Codenotary has extended the reach of its platform for automatically generating software bills of materials (SBOMs) to serverless computing platforms running software constructed using functions.
Codenotary CTO Dennis Zimmer said because serverless apps are dynamically created, it’s not possible to generate SBOMs using traditional approaches. The TrueSBOM platform makes it possible to create an SBOM in real-time by adding one line to the source code of any application. The TrueSBOM for Serverless edition of the platform now extends that capability to the serverless computing frameworks made available in the cloud by Amazon Web Services (AWS), Microsoft and Google.
That approach makes the SBOM a part of the application itself rather than a text file that is stored separately, he noted. Each time an application is updated or a scanner discovers a new vulnerability, a new SBOM is automatically generated, added Zimmer.

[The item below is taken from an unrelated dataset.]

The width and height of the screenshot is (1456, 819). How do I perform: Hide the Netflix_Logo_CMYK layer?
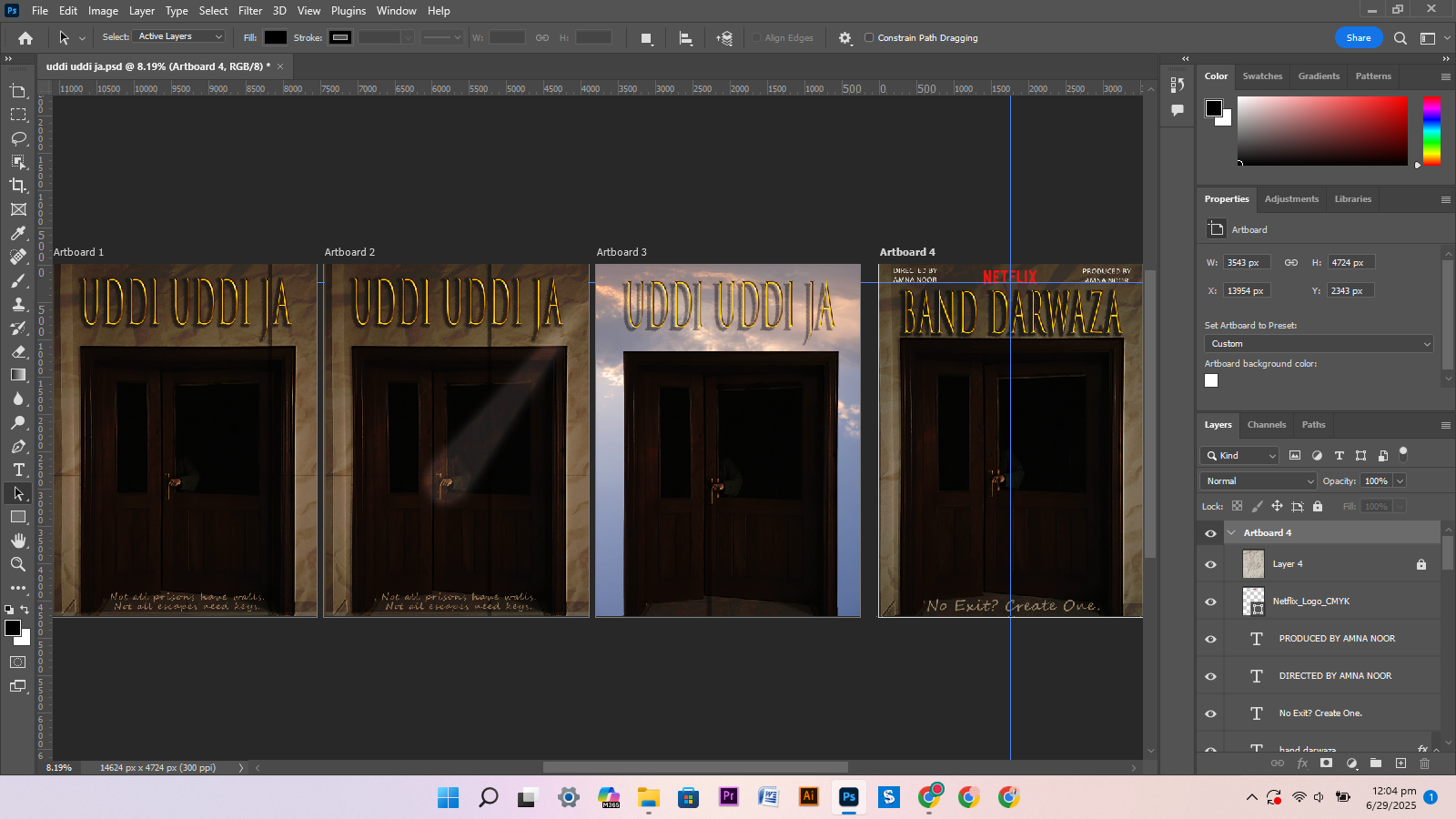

Awareness of the need for SBOMs has skyrocketed since an executive order issued by the Biden administration made it clear that federal agencies would require them from software providers starting next year. Many enterprise IT organizations are likely to follow suit as part of a larger effort to better secure software supply chains in the wake of a series of high-profile cybersecurity breaches.
Most internal DevOps teams already have a good handle on what software components are used within the applications they deploy. The issue is that the organizations that use that software can’t easily verify what components are being used, noted Zimmer. That’s problematic because an organization may prohibit deployment of a specific software component because of a known vulnerability. TrueSBOM allows organizations that use an application to maintain control over their software environment regardless of what software artifacts are used to build closed or open source components, Zimmer added.
It’s unclear how most organizations will operationalize SBOMs now that more of them are being created. Ideally, organizations should be able to approve only software with components that have been verified as secure.
As SBOM mandates become more stringent, the number of application providers that are anxious to comply with rules for securing software supply chains should increase. The issue now is finding a way for both the developer and consumer of that software to streamline a verification process that, in its current form, is too cumbersome to manage effectively. As a result, many organizations are now putting together dedicated teams made up of cybersecurity professionals and software developers to manage SBOM processes, said Zimmer.
Of course, there is a massive amount of code that has already been deployed that today doesn’t show up in an SBOM. While many emerging applications—created using artifacts such as functions and containers—are likely to be increasingly instrumented to dynamically generate an SBOM, the number of legacy applications that might need to be similarly instrumented is several orders of magnitude greater. As a consequence, the amount of effort required to generate SBOMs for every application in use might be greater than teams first anticipated.